The Kruger National Park draws more than one million visitors every year and supports between 300 000 and 600 000 people living in the park’s surrounding areas. On average, visitors spend R10 302.21 on the park, of which they are prepared to pay R3 569 (or 34.64%) to see the Big Five.
To determine how many tourists are prepared to pay to see the Big Five, an extensive questionnaire was compiled, which included a ‘willingness to pay’ question. The research was conducted at the Olifants, Letaba, Mopani and Punda Maria rest camps where respondents were randomly approached, after which one person from every tour group or family completed the questionnaire (289 people in total).
Although 34% of the respondents felt neutral about the role that the Big Five played in their choice to visit the park, the majority pointed out the Big Five, and the opportunity to see them, was an important role-player in their choice.

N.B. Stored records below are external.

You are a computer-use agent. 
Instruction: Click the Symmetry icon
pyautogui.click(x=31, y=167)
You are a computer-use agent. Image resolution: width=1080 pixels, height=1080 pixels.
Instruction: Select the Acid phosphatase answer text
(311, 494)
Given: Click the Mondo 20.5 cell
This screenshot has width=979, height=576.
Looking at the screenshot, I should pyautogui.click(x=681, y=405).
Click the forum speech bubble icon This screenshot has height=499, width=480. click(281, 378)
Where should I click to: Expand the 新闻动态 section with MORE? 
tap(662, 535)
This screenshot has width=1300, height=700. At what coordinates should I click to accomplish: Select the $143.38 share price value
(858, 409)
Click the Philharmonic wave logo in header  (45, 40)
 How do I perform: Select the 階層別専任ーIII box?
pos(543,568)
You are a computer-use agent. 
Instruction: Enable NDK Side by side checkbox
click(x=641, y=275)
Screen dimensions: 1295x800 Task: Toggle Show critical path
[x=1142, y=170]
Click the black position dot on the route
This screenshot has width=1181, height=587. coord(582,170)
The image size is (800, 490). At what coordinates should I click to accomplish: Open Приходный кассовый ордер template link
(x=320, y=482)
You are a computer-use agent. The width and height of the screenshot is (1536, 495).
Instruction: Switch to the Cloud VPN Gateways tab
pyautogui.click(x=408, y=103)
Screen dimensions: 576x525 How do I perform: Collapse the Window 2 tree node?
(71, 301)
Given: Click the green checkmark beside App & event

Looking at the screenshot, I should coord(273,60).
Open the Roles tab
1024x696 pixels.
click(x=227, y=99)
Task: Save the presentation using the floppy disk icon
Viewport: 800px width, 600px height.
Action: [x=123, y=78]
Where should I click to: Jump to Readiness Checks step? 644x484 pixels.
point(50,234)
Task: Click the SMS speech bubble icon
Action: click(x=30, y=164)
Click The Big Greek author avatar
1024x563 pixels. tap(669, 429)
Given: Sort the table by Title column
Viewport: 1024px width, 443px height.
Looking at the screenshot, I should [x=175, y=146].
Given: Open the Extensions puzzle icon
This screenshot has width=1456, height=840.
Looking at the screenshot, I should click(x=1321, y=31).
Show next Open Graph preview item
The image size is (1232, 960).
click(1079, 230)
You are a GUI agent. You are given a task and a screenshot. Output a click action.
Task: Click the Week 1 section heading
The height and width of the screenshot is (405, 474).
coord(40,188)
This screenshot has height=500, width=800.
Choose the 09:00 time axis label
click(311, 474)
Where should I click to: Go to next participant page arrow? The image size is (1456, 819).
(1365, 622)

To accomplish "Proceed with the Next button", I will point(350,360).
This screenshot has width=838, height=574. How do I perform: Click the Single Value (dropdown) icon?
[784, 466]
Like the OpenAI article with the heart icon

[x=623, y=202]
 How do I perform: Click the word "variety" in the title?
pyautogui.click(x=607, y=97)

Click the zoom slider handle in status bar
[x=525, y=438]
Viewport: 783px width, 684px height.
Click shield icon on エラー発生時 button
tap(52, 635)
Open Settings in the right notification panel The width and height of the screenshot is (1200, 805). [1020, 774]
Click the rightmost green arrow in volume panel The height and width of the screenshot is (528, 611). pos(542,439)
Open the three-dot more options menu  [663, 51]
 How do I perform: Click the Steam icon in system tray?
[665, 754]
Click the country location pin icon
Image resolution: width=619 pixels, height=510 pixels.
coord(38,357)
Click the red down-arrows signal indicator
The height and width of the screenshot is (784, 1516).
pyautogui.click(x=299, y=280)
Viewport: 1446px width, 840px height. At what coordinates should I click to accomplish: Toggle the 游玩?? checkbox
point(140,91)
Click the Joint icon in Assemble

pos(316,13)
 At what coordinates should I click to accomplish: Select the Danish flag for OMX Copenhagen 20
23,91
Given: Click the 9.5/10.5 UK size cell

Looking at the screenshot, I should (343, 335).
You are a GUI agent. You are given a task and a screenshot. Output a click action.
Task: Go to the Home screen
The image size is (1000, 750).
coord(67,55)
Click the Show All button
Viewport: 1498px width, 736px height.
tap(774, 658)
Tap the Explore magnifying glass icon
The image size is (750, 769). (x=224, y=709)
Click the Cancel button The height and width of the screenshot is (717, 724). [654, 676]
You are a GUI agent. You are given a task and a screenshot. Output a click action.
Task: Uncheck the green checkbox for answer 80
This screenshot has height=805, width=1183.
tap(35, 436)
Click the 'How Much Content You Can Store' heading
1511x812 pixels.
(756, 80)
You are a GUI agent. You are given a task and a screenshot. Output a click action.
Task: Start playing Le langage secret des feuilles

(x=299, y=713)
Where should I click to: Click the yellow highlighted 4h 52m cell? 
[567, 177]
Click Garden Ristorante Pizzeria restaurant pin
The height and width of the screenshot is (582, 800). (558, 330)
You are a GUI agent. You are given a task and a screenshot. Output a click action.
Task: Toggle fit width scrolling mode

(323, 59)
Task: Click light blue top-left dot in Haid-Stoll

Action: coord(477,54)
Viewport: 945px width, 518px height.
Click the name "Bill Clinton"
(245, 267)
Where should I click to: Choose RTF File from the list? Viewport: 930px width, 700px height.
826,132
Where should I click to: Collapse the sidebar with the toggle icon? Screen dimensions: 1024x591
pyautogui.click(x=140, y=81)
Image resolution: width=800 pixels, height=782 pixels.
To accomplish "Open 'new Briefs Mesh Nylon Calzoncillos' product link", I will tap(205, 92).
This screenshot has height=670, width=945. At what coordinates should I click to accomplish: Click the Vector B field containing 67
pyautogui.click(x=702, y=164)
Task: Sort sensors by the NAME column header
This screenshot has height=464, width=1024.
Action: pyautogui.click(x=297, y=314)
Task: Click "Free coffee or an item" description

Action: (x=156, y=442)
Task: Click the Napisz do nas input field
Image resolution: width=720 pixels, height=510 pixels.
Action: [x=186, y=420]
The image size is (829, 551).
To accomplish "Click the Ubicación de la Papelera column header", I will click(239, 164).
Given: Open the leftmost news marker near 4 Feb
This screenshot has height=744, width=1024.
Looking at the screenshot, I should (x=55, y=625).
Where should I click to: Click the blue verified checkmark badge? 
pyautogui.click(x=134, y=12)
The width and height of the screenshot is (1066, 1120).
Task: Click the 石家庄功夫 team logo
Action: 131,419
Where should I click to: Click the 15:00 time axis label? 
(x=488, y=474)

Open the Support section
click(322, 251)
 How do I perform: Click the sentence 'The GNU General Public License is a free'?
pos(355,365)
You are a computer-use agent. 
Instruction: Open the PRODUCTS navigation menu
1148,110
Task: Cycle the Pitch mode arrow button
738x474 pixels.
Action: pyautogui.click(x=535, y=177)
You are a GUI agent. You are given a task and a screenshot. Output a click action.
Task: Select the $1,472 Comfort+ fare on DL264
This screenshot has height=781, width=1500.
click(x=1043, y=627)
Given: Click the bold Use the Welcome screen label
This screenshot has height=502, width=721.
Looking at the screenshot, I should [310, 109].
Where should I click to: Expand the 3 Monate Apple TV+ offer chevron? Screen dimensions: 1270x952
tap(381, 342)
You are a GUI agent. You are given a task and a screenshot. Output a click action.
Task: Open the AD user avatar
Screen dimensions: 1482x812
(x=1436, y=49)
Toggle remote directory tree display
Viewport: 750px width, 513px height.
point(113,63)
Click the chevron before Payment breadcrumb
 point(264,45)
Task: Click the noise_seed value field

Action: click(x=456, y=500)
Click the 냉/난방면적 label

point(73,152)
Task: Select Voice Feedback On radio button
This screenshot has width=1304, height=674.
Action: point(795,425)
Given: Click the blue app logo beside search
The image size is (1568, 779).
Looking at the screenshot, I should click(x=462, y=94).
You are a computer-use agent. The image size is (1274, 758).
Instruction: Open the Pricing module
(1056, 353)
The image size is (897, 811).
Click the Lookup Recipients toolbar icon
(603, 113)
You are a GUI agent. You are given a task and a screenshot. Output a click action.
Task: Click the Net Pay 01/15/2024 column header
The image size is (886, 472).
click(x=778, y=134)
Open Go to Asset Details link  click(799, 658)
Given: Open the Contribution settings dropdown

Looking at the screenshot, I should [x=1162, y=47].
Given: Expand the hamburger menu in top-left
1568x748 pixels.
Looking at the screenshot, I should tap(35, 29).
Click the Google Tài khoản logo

An interesting finding was that English speaking people are prepared to pay more to see the Big Five than their Afrikaans speaking counterparts. Saayman’s study shows for the first time what the non-consumable value of the Big Five is, and it seems that it could surpass the consumable value of the species over the long term. For example, if the average lifespan of a leopard is 15 years and this leopard is viewed by 5 000 tourist per year, the leopard is worth R85 232 250 in its lifetime at the park.
It has been found that nature-based tourism in Southern Africa generates as much income as agriculture, water affairs and fisheries, with protected areas one of the fastest growing sectors in the tourism market. This can have far-reaching consequences for game conservation organisations and private game reserves. From a marketing point of view, the addition of the Big Five to more parks and private game reserves can be a very attractive lure for potential visitors.